Gelesenes anwenden
- 1) Mit welcher Partei arbeiten die Grünen laut dem Text über die Grünen nach den Landtagswahlen in Hamburg zusammen?
- 2) Führe den Text über die Grünen nach den Landtagswahlen im Anschluss an seinen letzten Satz weiter.

Nach den Landtagswahlen:Die grüne Milieu-FDP

Einst Fundamental-Opposition, heute Mehrheitsbeschafferin für wechselnde Partner: Die Grünen stehen heute weniger für unverwechselbare Ziele als für einen Lebensstil.

Kurt Kister

Oskar Lafontaine hätte sie im Saarland am liebsten aus dem Landtag ferngehalten. Im Sommer bezichtigte der Oberverdachtsschöpfer Lafontaine die Grünen, sie würden heimlich mit den Schwarzen eine Jamaika-Koalition verabreden. Grün und Dunkelrot beschimpften sich ausführlich. Zwischen den Saar-Grünen und ihrem potentiellen Partner in einem rot-rot-grünen Bündnis herrscht also wenig Sympathie. Andererseits aber deutet die Lafontaine'sche Befürchtung auch darauf hin, dass die Grünen mittlerweile mit jeder anderen der in Bundestag und Landesparlamenten vertretenen Partei koalieren können (die selbstverständliche Ausnahme sind die Rechtsextremen).

ddp, Özdemir, Grüne

Der Grünen-Bundesvorsitzende Cem Özdemir (links) mit den Spitzenkandidatinnen Antje Hermenau (Sachsen, mitte) und Astrid Rothe-Beinlich (Thüringen): Mehrheitsbeschaffer für jedermann?

(Foto: Foto: ddp)

Für die Grünen war es ein langer Weg. Vor gut dreißig Jahren entwickelte sich aus einer Anti-Establishment-Bewegung sehr mühsam so etwas wie eine Partei, damals eine klar linke Partei. Was in der Fundamentalopposition begann, ging über rot-grüne Bündnisse, begleitet von heftigen internen Flügelkämpfen, bis zur Zusammenarbeit mit der CDU in Hamburg.

(Gesammelte Daten)
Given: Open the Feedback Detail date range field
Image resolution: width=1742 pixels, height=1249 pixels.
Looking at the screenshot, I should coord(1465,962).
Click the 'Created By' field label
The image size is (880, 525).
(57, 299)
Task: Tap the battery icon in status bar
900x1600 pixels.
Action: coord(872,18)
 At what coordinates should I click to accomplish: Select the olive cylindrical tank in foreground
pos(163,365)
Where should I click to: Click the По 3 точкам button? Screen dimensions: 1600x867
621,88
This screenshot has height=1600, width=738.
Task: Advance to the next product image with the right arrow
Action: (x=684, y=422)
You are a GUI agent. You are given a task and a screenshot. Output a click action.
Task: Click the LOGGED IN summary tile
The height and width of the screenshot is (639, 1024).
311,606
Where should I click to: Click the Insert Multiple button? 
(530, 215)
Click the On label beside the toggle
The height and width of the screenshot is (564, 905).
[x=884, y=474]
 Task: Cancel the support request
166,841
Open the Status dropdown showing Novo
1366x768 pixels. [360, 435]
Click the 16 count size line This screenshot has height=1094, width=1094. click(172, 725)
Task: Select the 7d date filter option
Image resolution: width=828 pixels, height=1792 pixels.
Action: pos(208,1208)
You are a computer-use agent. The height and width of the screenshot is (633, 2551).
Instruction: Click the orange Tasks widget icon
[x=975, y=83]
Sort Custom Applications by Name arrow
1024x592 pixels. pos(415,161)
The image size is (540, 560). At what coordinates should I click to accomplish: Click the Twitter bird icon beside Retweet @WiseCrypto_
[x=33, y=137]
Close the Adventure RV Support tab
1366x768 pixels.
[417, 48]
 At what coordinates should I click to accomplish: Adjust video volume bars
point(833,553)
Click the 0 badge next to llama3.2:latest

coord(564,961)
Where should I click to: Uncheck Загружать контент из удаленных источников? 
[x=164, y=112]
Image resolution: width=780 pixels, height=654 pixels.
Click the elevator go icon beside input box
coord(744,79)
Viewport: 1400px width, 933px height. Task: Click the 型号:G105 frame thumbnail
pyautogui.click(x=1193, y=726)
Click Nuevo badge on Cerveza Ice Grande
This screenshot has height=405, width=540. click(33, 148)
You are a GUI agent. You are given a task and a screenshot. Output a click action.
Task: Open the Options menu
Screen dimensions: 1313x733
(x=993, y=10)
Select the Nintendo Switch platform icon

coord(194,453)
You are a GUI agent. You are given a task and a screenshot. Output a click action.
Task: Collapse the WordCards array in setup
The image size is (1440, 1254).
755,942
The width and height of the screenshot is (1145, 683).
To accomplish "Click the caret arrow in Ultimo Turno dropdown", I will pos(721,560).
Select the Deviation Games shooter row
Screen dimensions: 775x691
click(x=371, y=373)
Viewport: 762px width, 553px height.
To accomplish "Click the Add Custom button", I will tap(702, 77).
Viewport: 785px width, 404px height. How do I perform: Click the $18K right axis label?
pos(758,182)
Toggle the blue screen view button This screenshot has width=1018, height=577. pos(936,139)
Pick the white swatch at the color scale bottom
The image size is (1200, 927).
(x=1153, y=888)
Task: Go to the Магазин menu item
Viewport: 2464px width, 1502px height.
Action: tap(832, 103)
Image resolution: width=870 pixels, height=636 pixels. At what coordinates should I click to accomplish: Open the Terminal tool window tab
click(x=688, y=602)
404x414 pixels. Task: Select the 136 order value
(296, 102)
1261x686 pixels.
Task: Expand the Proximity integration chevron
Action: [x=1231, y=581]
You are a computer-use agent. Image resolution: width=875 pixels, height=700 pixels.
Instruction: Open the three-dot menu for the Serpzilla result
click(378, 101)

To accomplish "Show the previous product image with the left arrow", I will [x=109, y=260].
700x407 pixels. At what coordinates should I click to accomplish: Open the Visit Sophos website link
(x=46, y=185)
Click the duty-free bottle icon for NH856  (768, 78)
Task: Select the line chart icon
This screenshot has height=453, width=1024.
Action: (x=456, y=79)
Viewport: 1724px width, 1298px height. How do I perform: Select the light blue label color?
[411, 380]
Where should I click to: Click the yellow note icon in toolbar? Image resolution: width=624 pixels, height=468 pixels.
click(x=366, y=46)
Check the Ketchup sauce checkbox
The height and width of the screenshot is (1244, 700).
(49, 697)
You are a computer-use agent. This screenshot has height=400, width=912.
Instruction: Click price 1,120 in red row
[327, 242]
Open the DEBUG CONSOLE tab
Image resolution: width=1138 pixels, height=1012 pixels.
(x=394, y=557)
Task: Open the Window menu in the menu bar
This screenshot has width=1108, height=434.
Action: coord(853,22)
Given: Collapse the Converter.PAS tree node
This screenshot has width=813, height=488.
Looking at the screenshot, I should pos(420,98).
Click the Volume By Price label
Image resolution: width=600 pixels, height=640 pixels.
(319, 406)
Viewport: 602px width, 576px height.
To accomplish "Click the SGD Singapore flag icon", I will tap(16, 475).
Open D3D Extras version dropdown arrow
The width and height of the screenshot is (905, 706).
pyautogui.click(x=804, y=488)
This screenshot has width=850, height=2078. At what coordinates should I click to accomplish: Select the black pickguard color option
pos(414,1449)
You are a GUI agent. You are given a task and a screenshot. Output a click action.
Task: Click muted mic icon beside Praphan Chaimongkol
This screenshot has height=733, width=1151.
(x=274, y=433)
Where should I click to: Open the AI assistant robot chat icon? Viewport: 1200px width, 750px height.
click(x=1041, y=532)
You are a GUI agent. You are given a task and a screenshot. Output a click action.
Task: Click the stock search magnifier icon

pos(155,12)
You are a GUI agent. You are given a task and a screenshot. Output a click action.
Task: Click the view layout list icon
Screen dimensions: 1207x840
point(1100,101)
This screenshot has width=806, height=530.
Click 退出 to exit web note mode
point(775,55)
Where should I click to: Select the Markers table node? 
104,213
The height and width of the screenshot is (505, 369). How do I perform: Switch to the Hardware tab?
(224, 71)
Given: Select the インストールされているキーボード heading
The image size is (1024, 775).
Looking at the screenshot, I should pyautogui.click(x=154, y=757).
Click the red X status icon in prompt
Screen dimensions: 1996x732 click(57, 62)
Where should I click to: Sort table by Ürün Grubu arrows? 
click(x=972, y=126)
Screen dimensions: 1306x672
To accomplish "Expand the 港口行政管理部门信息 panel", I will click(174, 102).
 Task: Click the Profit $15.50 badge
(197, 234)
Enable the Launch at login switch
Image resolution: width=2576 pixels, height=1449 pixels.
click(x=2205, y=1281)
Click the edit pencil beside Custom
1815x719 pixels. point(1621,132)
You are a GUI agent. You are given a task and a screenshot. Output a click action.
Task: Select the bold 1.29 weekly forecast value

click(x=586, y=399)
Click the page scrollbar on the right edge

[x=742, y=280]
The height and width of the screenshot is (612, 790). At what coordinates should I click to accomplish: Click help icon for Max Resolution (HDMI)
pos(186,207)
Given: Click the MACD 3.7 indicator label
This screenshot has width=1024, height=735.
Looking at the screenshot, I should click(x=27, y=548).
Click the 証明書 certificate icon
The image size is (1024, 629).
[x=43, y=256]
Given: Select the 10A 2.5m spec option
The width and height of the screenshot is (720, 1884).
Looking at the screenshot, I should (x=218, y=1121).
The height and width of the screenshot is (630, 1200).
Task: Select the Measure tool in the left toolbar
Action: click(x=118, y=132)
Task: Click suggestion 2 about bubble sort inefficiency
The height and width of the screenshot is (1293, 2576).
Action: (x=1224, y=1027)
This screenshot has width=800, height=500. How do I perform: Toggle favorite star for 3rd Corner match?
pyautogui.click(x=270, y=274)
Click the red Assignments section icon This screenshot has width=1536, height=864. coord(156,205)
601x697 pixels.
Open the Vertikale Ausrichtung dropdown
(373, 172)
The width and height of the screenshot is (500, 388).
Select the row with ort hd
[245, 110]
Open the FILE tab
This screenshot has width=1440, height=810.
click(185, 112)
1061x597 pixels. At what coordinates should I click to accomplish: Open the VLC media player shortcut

Lösungen je Aufgabe
- 1) Mit der CDU.

- 2)
Mensch, Umwelt, guter Wein

Heute ist die grüne Partei die Sympathieorganisation jenes irgendwie um Mensch, Umwelt und guten Wein besorgten Teils der Mittelschicht geworden, der seinen relativen Wohlstand gerne auf andere ausgedehnt sähe ohne allerdings, wie die Linke, gleich "Reichtum für alle" zu fordern. Um ein wenig garstig zu sein: Die Grünen haben sich zur FDP mit mitmenschlichem Antlitz gewandelt.

Damit haben sie auch eine Funktion übernommen, die lange Zeit zu den identitätsstiftenden Merkmalen der FDP zählte. Die Grünen sind dabei, Mehrheitsbeschaffer für nahezu jedermann zu werden, der halbwegs bereit ist, "grüne Inhalte" zu vertreten. Auch das ist seit der Nachrüstung und Holger Börners Dachlatten-Politik deutlich leichter geworden.

Der gesellschaftliche Wandel hat aus manchen einst avantgardistisch anmutenden Zielen Normalität werden lassen. Grünes Denken ist Mehrheitsdenken geworden, ohne dass deswegen allerdings die Grünen ihren Status als Minderheitspartei hätten überwinden können. Die große Mehrheit der Wähler glaubt, man brauche keine grüne Partei, um grüne Ziele zu verfolgen.

Lebensstil statt Ziele

Zwar haben die Grünen bei den jüngsten Landtagswahlen überall die Fünf-Prozent-Hürde problemlos genommen. Aber sie sind auch überall nur als die Kleinsten der Kleineren in die Landtage gekommen. Gegenwärtig müssen sie nicht um ihre parlamentarische Existenz fürchten, wie dies vor einigen Jahren in etlichen Bundesländern noch der Fall war. Auch die Grünen profitieren vom Niedergang der traditionellen Volksparteien, vor allem vom Absturz der SPD in die tiefen Täler unterhalb der 30-Prozent-Marke.

Anders als früher stehen die Grünen jedoch nicht mehr so sehr für eigene unverwechselbare Ziele als vielmehr für einen Lebensstil, ein Milieu. Wie schnell sich solche Milieus gegen die sie vermeintlich repräsentierende Partei wenden können, erlebt die SPD gerade.